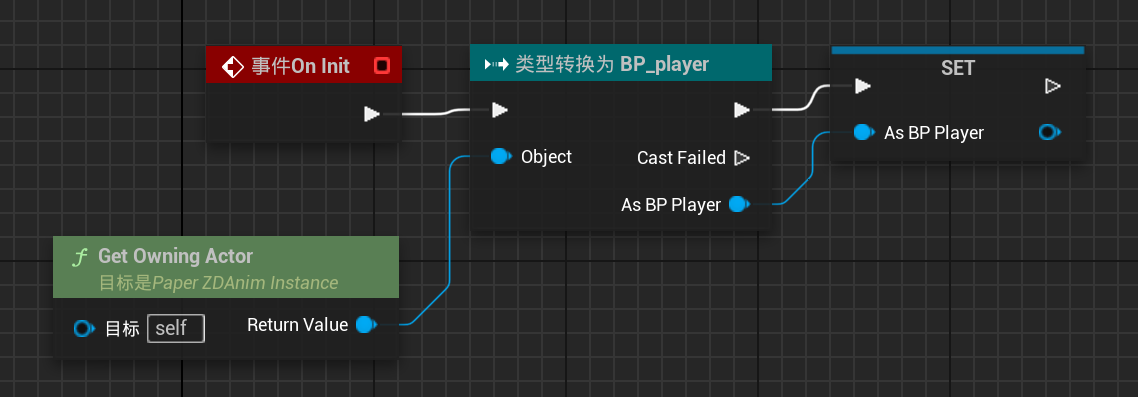Click the SET node output value pin
The width and height of the screenshot is (1138, 397).
(x=1049, y=133)
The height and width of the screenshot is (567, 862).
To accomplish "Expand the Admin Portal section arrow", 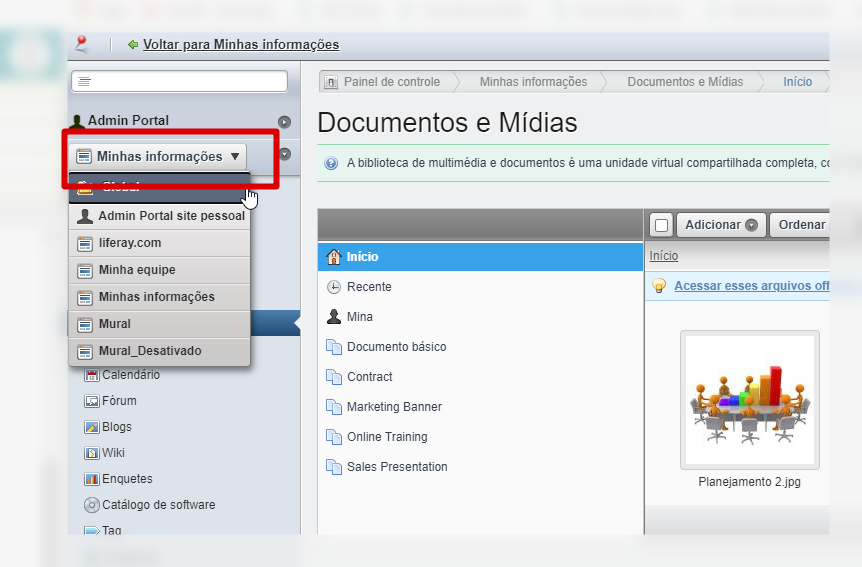I will (284, 121).
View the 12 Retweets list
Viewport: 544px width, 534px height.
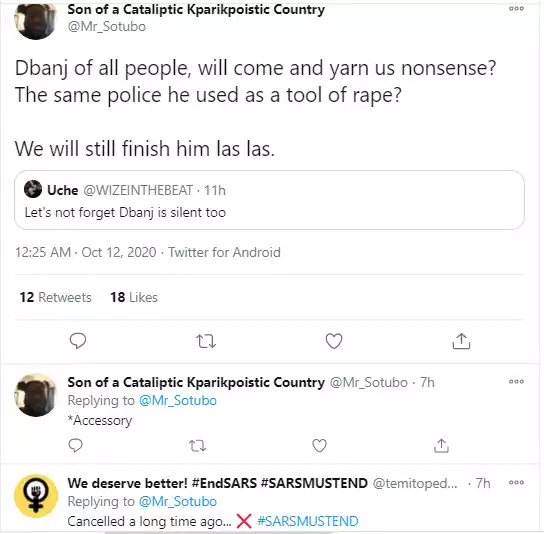[56, 297]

..........

### About this exercise:
Only the lines from the line with "View the 12 Retweets list" to the bottom of the material above should be reproduced, exactly and without pictures.

### Task output:
View the 12 Retweets list
Viewport: 544px width, 534px height.
[56, 297]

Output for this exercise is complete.